イノシシ鍋はボタン鍋と言われてますよね。
シカは部分が数千円で売られているのを見ました。
一村一品運動のように、みんなで料理法を開発すれば、
オオカミに食べてもらうよりも、ずっと多く消費されるのではないでしょうか。
そのような解決法も視野に入れて、
不確定なオオカミに頼らない方法を探す方がいいのではと思っています。
気が向いたら、ポチっと応援してくださいね。
にほんブログ村
野良猫の場合はあえて餌をあげトイレを教え(覚えるらしい)去勢することで
ゴミをあさる事やフン害も少なくなり数も減り
殺処分よりコストが安くすむという話もありました。
イノシシや熊などの野生動物なので同じにはいかないと思いますが
個人的には自然を壊さず、動物も殺さないで解決できればといいなと感じます。
でも、やむ得ない場合は人間と自然とのよりよい共存の目標と反省があれば
いいかなと思いました。
最終的には共存できる環境造りが必要なのでしょうが、とりあえず、ボタンなべ、とか鹿の皮や角を利用するのもいいアイデアだと思います。。

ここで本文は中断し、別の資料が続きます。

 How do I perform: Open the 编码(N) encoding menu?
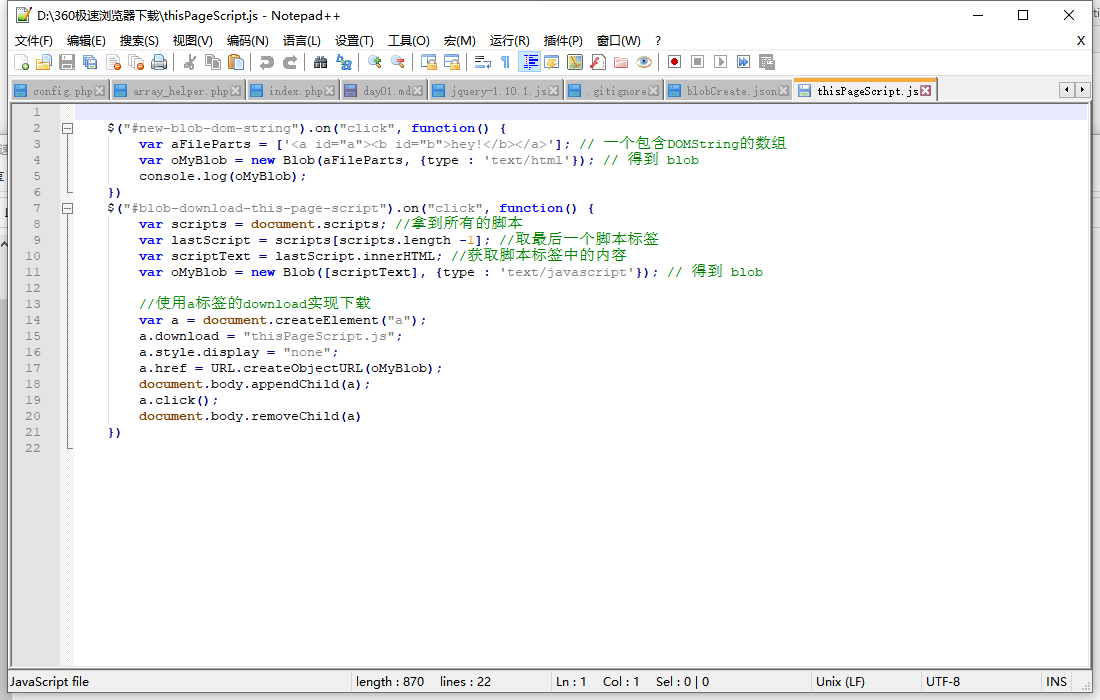pyautogui.click(x=247, y=41)
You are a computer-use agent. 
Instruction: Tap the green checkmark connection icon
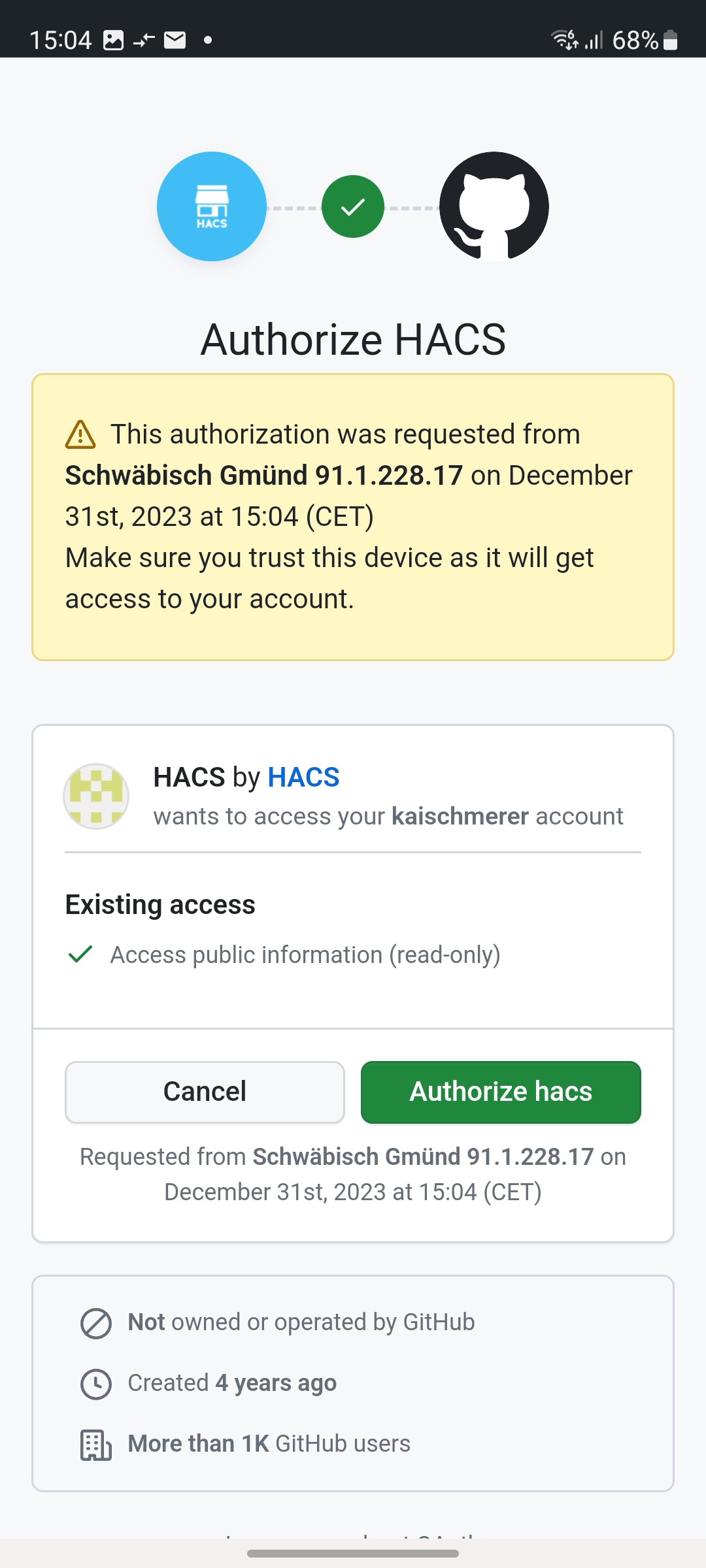coord(353,206)
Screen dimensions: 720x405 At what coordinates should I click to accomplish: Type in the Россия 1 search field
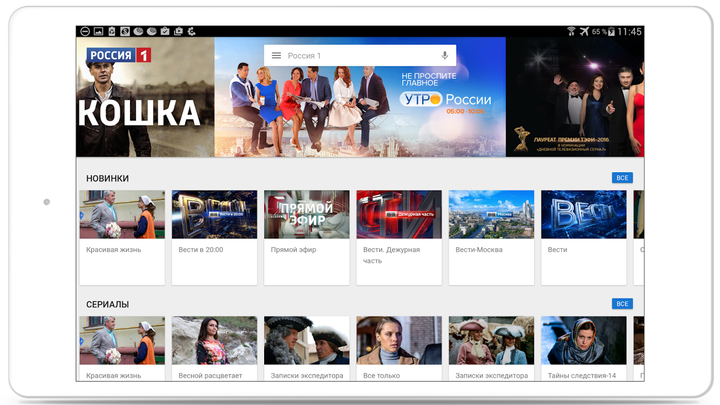[x=360, y=56]
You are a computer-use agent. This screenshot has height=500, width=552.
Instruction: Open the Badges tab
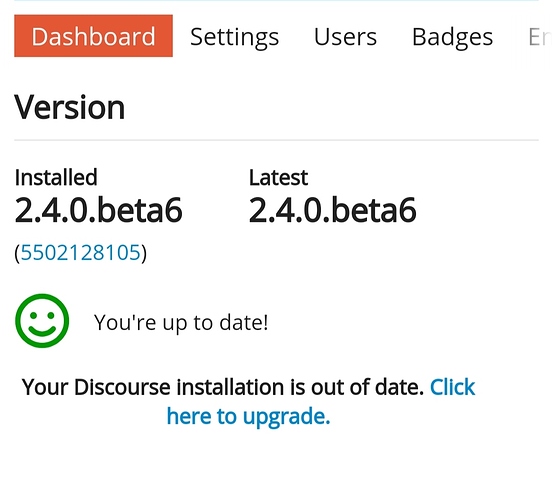click(x=452, y=37)
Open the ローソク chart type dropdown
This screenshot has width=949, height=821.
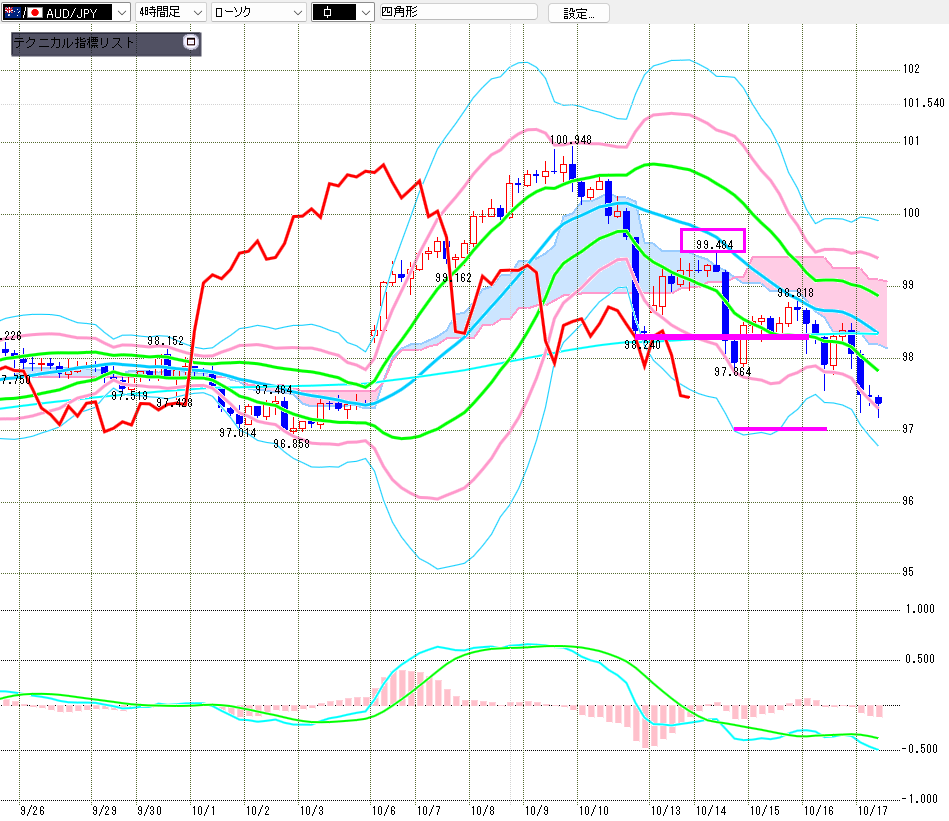coord(296,12)
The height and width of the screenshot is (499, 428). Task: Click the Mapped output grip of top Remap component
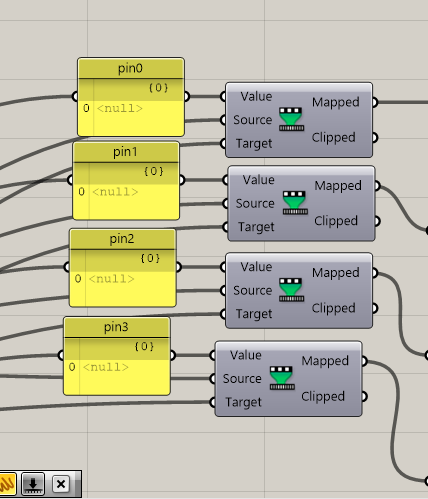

アライグマは?私には分かりまんが、多分その道の方に聞けばよい利用法があるのだと思います。
このような問題については多くの人々が共に考える必要があるなと思いました。
アライグマやミドリガメが可愛いくて飼った人も、山や堀に放って、想定外の被害が生まれています。
子孫たちに何を残したらいいのか、常に振り返りたいものです。